Schon einmal war das documenta-Signet ausgebrochen aus der Reihe meist konstruktiv entwickelter Kürzel und Zahlen: Vor genau 20 Jahren, zur documenta 5, tummelten sich auf orange-rotem Grund Ameisen und formierten sich – fast widerwillig – zu einer 5. Nun künden zwei Schwäne von der Kasseler Kunstschau, erhabener und poetischer als die Ameisen allemal.
Daß das documenta-Logo mit den beiden Schwänen vor zwei Jahren, als es in Gent erstmals präsentiert wurde, Irritationen auslöste, kann man heute kaum noch nachvollziehen. So fremd es damals wirkte, so vertraut und geliebt ist es heute. Der poetische Funke von dem Logo ist übergesprungen. Die Schwäne stehen für die Symbolwelt der Kunst.
Auf den Schwan gekommen ist das Team um Jan Hoet, als es sich in einem Restaurant vor den Toren der Stadt in eine hoffnungslos scheinende Diskussion über das Signet verrannt hatte. Genau da landete auf der Fulda ein Schwan. Das Tier mit dem langgestreckten Hals und den schlagenden Flügeln brachte die Rettung – es wurde zur Grundgestalt des Signets erkoren.
In dem fertigen Logo ist der weiße Schwan zu einem schwarzen geworden.

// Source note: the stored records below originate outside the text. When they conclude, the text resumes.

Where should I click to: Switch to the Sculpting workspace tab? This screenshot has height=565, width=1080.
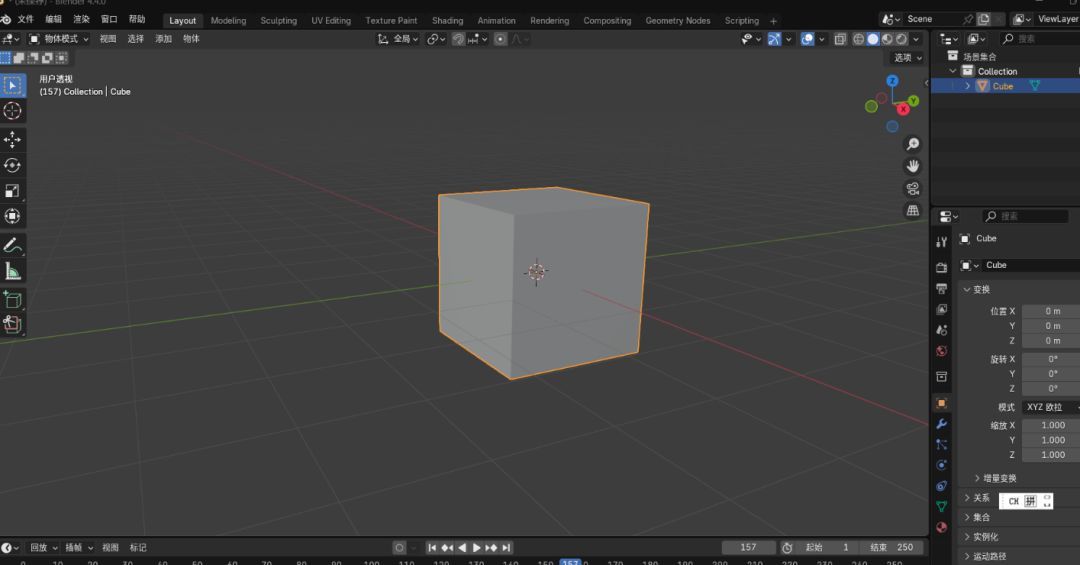coord(278,20)
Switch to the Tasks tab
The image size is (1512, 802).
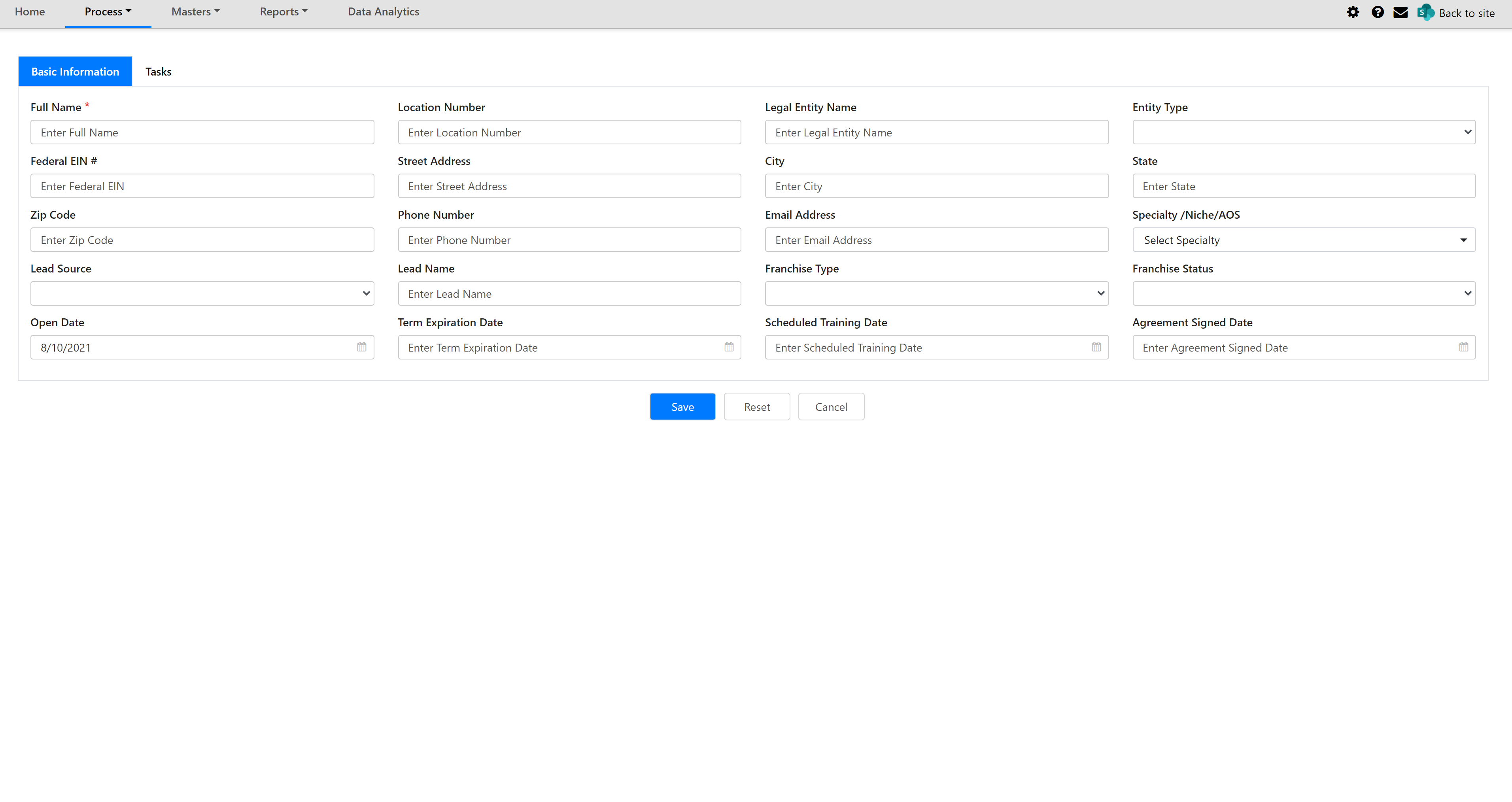point(157,71)
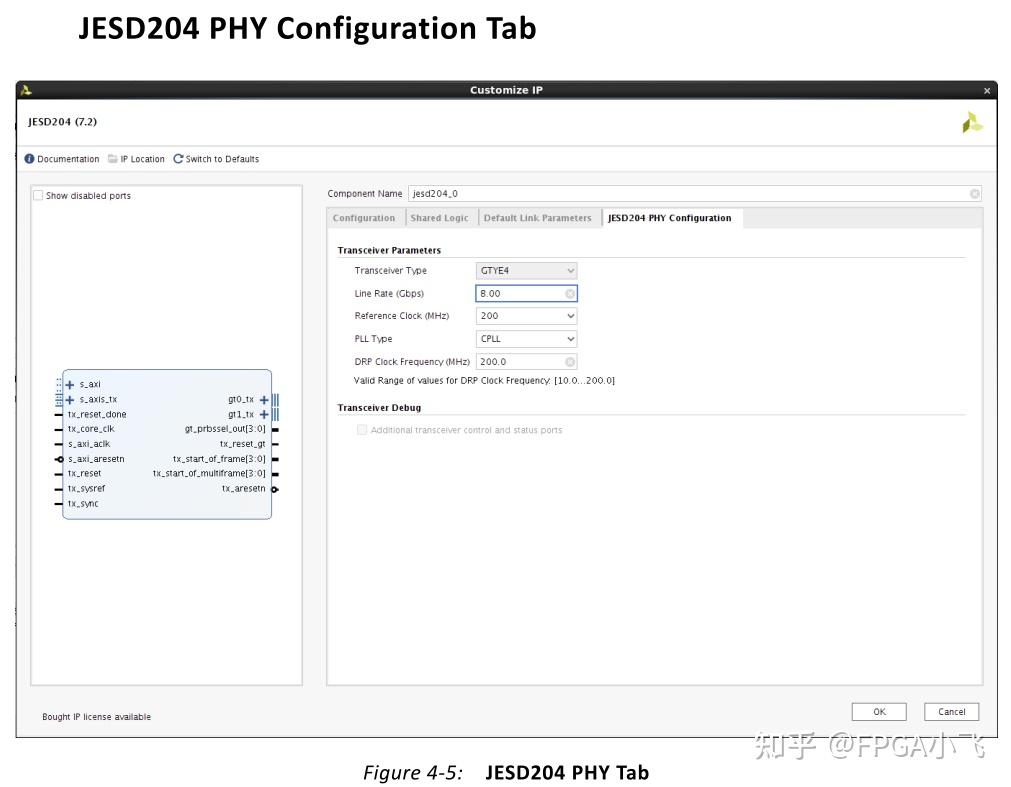1011x787 pixels.
Task: Enable Show disabled ports
Action: [37, 195]
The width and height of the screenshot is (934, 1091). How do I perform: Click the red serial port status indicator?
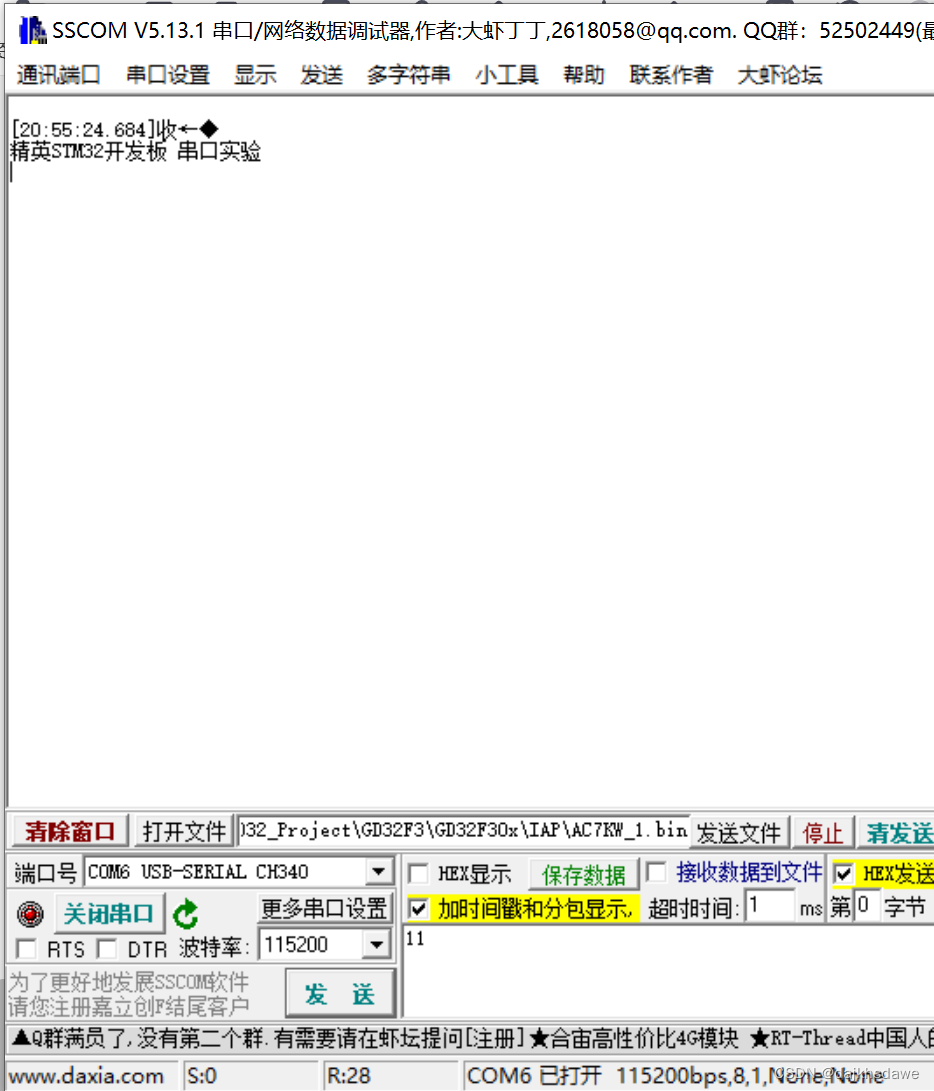[29, 913]
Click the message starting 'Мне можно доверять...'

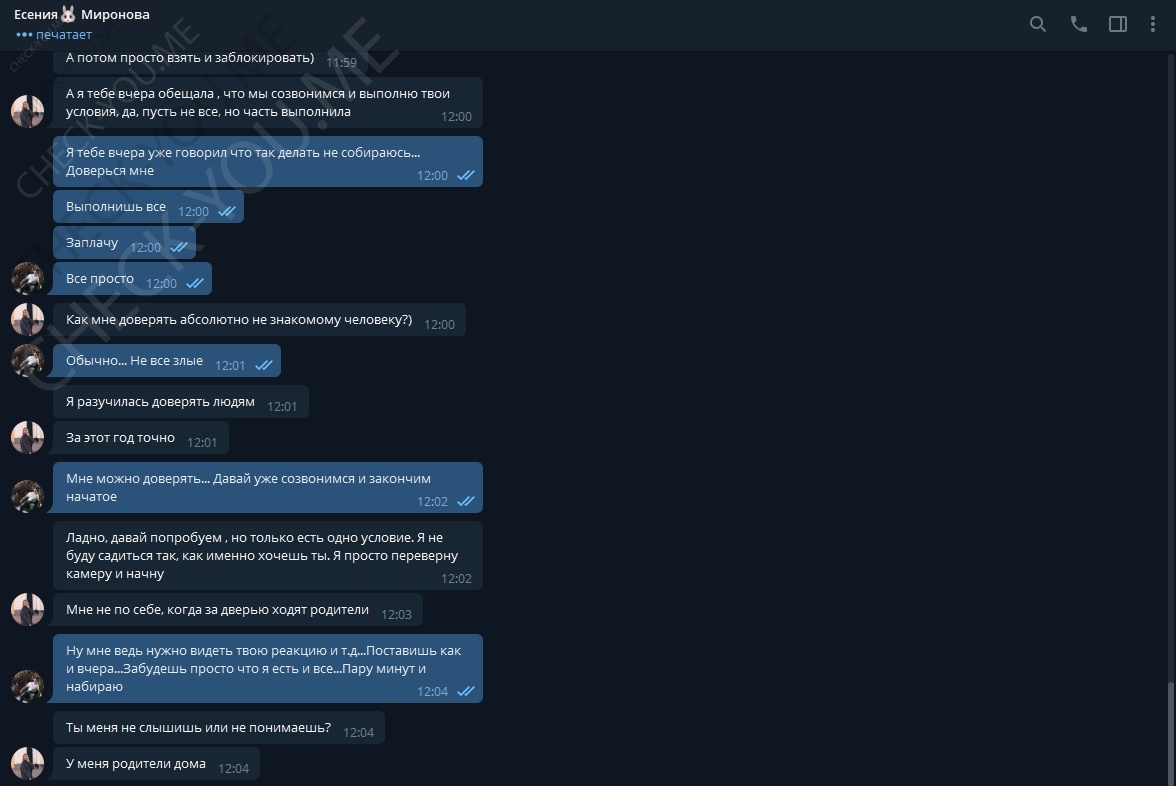click(268, 488)
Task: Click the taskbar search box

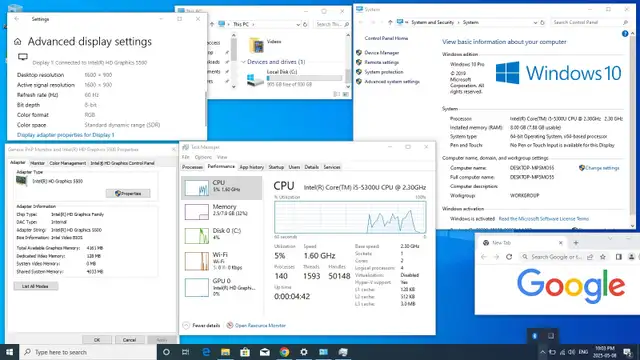Action: [x=89, y=352]
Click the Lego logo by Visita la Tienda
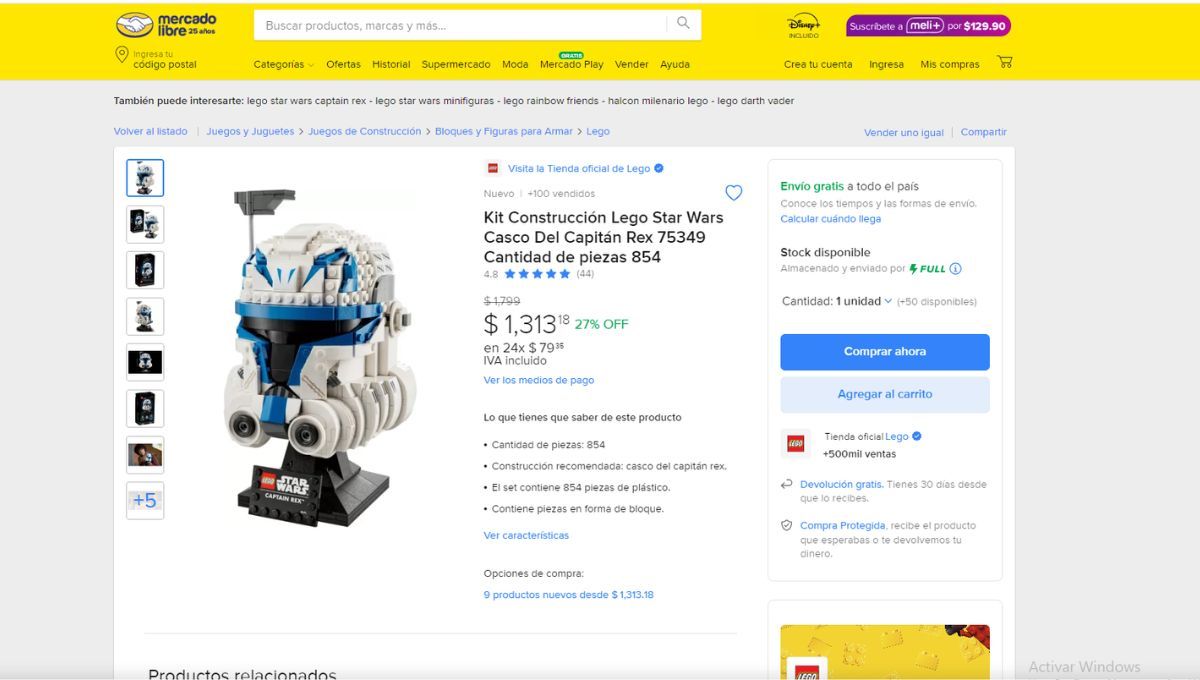The width and height of the screenshot is (1200, 680). click(x=492, y=169)
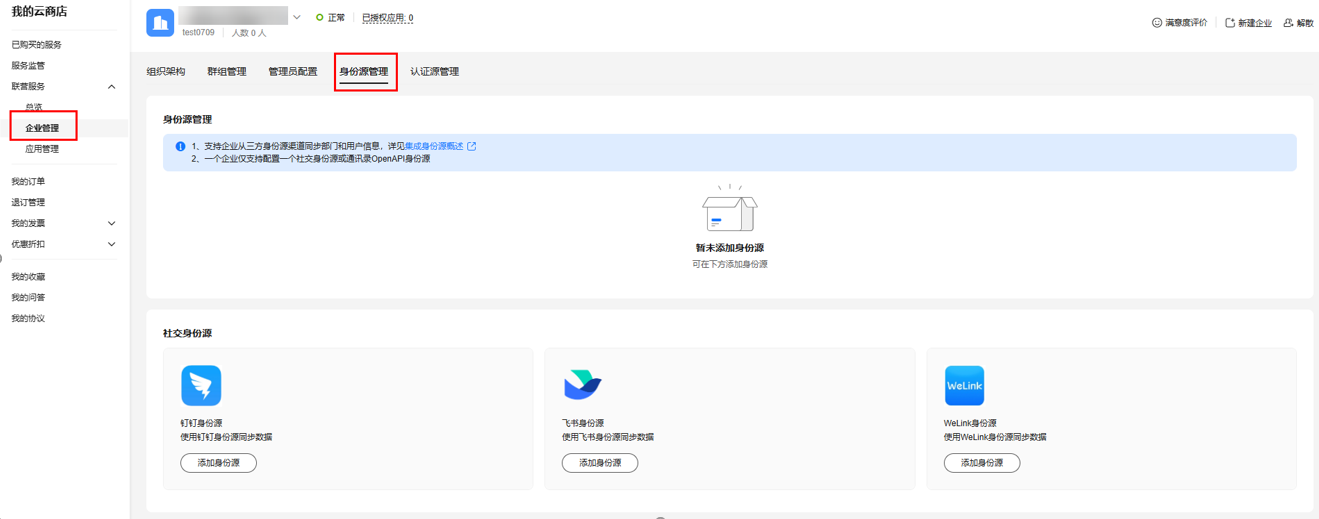The height and width of the screenshot is (519, 1319).
Task: Select 应用管理 in the sidebar
Action: [42, 149]
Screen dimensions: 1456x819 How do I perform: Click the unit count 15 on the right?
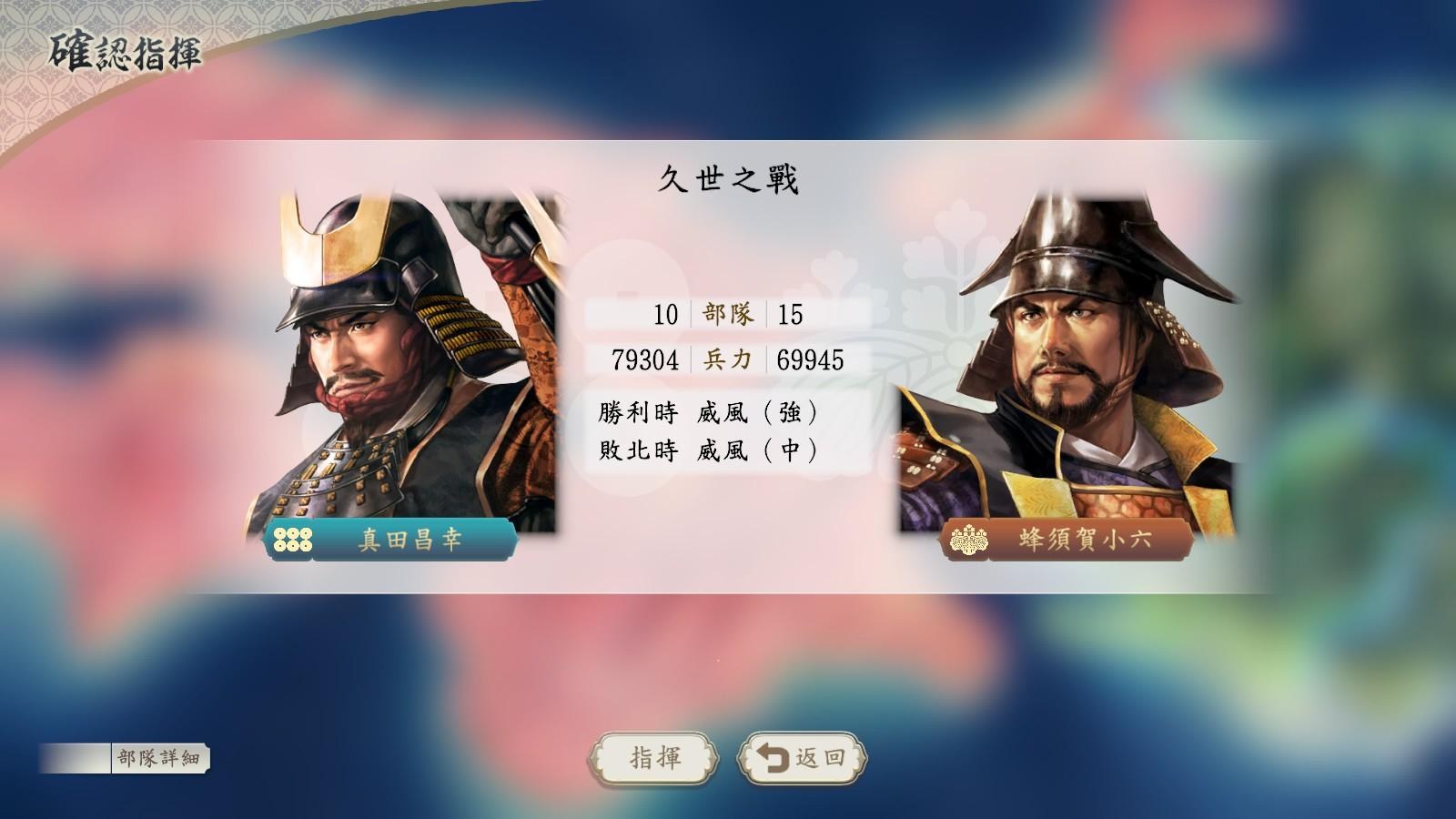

Er steht für Kraft und Bewegung, für Aggressivität und Dramatik. Sein Spiegelbild ist keines, denn im schwarzen Wasser verwandelt sich der dynamische Schwan in sein Gegenbild – weiß, stolz, unbewegt und poetisch. Die Polarität der Welt und der Kunst ist in diesem Logo zusammengefaßt, es scheint alle Möglichkeiten zu fassen.
Es inspiriert auch: Unter dem Titel Das hat mir ein Vogel gesungen – SchwanenDOCUMENTAtion haben Dorlies Handt und Adelheid Weiß ein ebenso kurioses wie liebenswertes Buch (Hallo Verlag, Kassel, 214 S., 19,80 DM) herausgegeben, das eine Fülle von Texten und Zitaten der schönen und Sachliteratur versammelt, die sich um den Schwan drehen. Der Schwanen-Mythos wird noch einmal erhöht. Das Titelbild verweist zudem darauf, daß bereits die documenta 6 im Zeichen des Schwans eröffnet worden war: Antoni Miralda hatte bei der Performance Ein Fest für Leda eine Prozession mit schwarzen Schwänen veranstaltet.